ASSIGNMENT — Copy out each line of the data holding "Delete".
====== SUPPLIED MATERIAL ======
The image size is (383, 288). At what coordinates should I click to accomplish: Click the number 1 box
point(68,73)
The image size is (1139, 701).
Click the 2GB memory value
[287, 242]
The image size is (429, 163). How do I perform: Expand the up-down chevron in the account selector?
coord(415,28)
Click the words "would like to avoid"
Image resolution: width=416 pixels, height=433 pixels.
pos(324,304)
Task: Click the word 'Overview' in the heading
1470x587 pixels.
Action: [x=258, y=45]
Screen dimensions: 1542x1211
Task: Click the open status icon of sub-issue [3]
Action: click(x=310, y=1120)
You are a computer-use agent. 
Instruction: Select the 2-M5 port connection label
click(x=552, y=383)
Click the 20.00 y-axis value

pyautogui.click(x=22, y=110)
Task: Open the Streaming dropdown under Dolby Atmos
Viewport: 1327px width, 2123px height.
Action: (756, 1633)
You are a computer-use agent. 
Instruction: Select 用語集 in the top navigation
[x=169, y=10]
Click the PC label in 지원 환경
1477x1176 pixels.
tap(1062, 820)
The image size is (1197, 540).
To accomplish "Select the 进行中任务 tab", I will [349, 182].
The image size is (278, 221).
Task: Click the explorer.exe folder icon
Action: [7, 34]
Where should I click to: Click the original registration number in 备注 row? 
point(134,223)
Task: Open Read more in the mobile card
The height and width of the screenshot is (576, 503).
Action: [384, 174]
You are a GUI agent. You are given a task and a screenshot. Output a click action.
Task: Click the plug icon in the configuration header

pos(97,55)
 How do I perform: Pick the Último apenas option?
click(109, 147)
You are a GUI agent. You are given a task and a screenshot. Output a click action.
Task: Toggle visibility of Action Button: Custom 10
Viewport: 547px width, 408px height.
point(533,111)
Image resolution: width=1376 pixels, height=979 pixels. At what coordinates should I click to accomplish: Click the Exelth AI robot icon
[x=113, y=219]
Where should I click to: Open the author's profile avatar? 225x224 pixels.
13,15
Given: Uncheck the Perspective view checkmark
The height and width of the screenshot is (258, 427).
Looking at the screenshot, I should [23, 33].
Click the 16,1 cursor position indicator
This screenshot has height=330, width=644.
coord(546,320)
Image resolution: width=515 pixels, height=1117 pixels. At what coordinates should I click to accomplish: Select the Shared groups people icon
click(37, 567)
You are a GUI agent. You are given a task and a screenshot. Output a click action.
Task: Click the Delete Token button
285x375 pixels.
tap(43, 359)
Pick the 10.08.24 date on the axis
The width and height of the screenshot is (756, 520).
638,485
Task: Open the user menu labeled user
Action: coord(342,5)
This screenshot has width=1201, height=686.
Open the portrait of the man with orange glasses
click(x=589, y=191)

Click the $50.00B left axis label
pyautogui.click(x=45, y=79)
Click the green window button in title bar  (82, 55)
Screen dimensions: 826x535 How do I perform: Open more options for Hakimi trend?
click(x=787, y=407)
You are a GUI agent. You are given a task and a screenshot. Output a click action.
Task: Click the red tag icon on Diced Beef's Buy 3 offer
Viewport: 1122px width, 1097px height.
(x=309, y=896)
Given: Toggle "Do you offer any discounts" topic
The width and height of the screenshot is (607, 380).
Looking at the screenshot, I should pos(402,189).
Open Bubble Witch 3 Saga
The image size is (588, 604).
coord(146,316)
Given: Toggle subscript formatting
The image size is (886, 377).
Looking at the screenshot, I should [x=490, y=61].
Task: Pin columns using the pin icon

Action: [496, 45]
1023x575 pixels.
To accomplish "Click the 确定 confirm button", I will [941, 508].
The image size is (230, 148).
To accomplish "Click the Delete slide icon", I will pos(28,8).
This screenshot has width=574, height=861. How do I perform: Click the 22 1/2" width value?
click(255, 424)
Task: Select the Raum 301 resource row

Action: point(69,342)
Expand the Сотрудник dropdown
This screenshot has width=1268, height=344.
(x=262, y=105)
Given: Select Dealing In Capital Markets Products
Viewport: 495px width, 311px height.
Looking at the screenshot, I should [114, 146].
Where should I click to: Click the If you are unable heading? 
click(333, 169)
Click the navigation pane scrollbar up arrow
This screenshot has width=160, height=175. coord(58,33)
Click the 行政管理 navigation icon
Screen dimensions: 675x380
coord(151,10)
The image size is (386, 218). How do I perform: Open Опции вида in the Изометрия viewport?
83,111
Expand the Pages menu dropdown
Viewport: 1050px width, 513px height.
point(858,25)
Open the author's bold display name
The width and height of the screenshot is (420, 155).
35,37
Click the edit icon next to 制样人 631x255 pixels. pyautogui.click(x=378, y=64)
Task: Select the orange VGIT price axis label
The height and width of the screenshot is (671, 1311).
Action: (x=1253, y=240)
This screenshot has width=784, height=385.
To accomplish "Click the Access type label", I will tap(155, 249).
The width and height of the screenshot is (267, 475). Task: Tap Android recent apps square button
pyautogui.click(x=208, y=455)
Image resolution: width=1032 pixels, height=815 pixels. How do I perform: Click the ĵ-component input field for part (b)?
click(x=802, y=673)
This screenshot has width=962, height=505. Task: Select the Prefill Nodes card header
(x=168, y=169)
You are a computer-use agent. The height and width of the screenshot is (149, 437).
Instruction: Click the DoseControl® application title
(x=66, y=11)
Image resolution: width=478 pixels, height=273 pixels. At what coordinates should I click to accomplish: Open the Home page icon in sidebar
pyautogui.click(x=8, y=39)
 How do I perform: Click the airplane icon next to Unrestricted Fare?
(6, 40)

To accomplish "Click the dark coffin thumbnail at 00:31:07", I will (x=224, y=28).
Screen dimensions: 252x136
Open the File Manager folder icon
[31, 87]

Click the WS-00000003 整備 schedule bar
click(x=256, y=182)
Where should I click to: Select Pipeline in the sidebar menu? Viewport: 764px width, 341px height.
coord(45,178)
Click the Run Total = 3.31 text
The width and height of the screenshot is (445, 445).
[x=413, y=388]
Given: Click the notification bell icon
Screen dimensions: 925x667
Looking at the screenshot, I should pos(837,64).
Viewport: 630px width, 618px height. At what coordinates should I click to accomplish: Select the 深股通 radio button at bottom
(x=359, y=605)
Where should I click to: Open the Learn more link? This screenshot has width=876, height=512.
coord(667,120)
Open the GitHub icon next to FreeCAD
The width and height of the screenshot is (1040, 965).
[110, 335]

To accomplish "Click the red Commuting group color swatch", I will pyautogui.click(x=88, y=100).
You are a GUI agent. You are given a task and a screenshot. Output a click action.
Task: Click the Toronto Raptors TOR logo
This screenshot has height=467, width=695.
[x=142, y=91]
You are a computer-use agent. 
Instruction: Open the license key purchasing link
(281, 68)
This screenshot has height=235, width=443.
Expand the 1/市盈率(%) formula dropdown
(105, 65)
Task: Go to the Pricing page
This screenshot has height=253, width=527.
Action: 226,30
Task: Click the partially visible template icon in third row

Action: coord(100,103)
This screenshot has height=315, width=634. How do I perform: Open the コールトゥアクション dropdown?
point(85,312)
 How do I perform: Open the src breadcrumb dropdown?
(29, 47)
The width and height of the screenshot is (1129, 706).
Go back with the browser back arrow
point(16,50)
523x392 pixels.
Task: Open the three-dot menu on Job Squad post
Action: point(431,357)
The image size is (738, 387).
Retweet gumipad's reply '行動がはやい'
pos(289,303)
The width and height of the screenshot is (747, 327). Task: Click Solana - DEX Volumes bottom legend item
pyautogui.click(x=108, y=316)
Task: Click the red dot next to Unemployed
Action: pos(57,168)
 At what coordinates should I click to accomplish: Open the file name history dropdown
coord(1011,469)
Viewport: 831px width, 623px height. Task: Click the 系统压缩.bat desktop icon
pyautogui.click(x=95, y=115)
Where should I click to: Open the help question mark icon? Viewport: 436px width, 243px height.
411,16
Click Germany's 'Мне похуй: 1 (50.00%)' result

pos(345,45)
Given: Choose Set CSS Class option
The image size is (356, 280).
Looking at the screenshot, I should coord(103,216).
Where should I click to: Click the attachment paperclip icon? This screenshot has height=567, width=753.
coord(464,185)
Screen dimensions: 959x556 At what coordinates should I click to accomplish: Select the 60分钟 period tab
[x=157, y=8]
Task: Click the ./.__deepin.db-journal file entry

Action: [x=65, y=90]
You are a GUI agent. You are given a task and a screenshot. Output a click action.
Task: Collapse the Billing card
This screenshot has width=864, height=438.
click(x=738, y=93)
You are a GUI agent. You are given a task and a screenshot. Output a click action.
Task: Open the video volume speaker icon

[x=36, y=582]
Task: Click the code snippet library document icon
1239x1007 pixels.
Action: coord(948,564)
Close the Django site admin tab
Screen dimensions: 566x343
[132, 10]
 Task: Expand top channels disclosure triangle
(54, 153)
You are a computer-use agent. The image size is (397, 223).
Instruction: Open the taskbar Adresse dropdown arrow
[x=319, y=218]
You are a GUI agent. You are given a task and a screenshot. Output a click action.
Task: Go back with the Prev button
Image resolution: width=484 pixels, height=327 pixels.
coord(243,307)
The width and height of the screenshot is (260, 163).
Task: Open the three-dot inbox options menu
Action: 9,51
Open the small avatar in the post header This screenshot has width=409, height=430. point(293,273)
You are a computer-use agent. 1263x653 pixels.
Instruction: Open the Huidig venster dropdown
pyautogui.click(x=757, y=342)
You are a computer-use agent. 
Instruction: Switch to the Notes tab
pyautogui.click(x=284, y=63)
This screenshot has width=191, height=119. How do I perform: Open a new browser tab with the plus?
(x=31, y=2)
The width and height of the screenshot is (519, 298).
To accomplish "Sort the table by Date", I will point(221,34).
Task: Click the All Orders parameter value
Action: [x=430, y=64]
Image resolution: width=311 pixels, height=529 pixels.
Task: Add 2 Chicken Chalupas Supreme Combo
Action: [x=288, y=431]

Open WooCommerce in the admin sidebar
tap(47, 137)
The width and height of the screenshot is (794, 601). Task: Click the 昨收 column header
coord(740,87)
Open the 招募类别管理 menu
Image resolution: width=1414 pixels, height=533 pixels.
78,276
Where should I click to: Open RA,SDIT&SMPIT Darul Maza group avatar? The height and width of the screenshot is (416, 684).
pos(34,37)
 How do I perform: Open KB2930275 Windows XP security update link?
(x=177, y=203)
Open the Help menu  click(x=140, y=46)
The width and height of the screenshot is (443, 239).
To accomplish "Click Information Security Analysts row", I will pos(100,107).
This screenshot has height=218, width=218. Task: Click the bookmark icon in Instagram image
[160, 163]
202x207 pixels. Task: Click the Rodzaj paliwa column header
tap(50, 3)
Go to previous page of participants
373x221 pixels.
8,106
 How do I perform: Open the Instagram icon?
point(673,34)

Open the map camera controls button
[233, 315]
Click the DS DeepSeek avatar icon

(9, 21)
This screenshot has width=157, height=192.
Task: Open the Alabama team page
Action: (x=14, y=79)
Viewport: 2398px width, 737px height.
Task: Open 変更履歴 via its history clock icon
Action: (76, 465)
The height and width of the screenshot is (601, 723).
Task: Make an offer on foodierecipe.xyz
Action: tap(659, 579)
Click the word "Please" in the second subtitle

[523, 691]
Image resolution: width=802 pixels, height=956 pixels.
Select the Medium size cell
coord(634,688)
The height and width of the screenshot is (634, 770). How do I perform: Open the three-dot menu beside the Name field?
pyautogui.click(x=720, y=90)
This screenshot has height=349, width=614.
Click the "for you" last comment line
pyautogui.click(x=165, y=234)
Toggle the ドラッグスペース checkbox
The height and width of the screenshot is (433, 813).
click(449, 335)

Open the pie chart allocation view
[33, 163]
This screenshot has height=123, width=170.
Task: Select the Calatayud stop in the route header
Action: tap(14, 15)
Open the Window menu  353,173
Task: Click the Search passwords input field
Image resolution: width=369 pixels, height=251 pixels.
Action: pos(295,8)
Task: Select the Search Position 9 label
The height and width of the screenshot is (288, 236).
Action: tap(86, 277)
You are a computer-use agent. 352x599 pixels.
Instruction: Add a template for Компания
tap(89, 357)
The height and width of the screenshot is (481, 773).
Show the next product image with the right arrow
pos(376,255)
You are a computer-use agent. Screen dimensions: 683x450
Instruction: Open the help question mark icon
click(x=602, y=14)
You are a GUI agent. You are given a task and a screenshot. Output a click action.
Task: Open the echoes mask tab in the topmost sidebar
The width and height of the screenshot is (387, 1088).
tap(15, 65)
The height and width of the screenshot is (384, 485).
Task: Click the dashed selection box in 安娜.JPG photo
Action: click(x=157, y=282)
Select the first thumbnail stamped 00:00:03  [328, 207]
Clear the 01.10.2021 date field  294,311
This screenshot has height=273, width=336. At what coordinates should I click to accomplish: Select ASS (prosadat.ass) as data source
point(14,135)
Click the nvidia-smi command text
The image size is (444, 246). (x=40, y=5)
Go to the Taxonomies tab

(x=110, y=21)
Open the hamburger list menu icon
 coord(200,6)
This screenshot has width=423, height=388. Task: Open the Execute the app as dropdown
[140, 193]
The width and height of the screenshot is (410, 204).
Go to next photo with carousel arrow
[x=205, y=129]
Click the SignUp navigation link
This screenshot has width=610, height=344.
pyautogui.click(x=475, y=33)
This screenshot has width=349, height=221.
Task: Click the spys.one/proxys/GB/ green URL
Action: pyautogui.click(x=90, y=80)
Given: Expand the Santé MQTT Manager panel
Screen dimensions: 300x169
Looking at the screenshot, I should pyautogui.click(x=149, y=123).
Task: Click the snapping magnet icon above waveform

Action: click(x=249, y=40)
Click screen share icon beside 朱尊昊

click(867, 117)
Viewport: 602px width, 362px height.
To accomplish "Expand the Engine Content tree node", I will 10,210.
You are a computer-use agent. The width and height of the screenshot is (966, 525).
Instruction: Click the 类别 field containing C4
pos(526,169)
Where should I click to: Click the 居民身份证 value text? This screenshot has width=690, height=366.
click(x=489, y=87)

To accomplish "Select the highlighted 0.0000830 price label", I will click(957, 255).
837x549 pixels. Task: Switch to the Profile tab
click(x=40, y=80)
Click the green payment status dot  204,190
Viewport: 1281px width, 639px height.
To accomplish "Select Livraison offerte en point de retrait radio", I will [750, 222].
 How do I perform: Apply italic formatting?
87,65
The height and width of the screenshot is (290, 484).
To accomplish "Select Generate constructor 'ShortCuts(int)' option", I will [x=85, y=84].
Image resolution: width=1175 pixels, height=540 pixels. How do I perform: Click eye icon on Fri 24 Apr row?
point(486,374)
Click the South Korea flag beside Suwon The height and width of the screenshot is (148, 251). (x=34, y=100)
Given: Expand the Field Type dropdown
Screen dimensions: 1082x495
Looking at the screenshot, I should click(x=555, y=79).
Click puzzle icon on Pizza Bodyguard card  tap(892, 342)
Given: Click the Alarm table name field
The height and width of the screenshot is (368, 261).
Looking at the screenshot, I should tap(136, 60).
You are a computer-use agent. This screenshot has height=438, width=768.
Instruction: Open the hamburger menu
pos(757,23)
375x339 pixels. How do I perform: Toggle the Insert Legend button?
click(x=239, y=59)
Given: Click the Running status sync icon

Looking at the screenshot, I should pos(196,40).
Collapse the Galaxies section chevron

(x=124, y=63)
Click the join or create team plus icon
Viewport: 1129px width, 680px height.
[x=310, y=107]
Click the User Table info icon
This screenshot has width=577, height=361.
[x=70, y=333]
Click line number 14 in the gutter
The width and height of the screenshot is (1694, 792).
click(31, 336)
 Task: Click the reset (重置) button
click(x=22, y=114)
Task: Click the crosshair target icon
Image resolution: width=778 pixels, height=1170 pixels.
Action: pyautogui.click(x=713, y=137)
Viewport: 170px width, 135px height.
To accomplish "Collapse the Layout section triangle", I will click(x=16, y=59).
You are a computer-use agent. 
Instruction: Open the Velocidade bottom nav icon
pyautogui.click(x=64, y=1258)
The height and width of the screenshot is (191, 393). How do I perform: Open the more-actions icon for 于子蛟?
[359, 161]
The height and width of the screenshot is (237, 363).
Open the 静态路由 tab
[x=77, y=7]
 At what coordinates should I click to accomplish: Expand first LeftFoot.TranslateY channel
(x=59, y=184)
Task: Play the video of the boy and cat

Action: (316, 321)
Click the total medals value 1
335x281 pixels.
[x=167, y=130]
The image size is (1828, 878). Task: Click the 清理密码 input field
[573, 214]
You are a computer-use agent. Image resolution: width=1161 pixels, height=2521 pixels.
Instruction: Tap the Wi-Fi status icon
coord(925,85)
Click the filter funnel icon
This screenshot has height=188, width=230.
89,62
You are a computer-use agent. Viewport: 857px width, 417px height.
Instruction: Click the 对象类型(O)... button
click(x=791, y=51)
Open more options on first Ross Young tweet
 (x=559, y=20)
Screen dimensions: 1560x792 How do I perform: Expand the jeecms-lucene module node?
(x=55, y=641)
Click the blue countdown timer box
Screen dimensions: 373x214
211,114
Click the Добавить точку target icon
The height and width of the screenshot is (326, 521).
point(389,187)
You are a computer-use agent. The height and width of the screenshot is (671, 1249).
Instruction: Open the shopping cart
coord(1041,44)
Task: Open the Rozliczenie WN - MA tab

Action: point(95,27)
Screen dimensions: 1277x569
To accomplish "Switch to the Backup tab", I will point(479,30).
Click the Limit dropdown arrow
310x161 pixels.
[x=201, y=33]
======
OUTPUT FOR THIS EXERCISE —
Task: Click the Delete Token button
To accomplish "Click the Delete slide icon", I will pos(28,8).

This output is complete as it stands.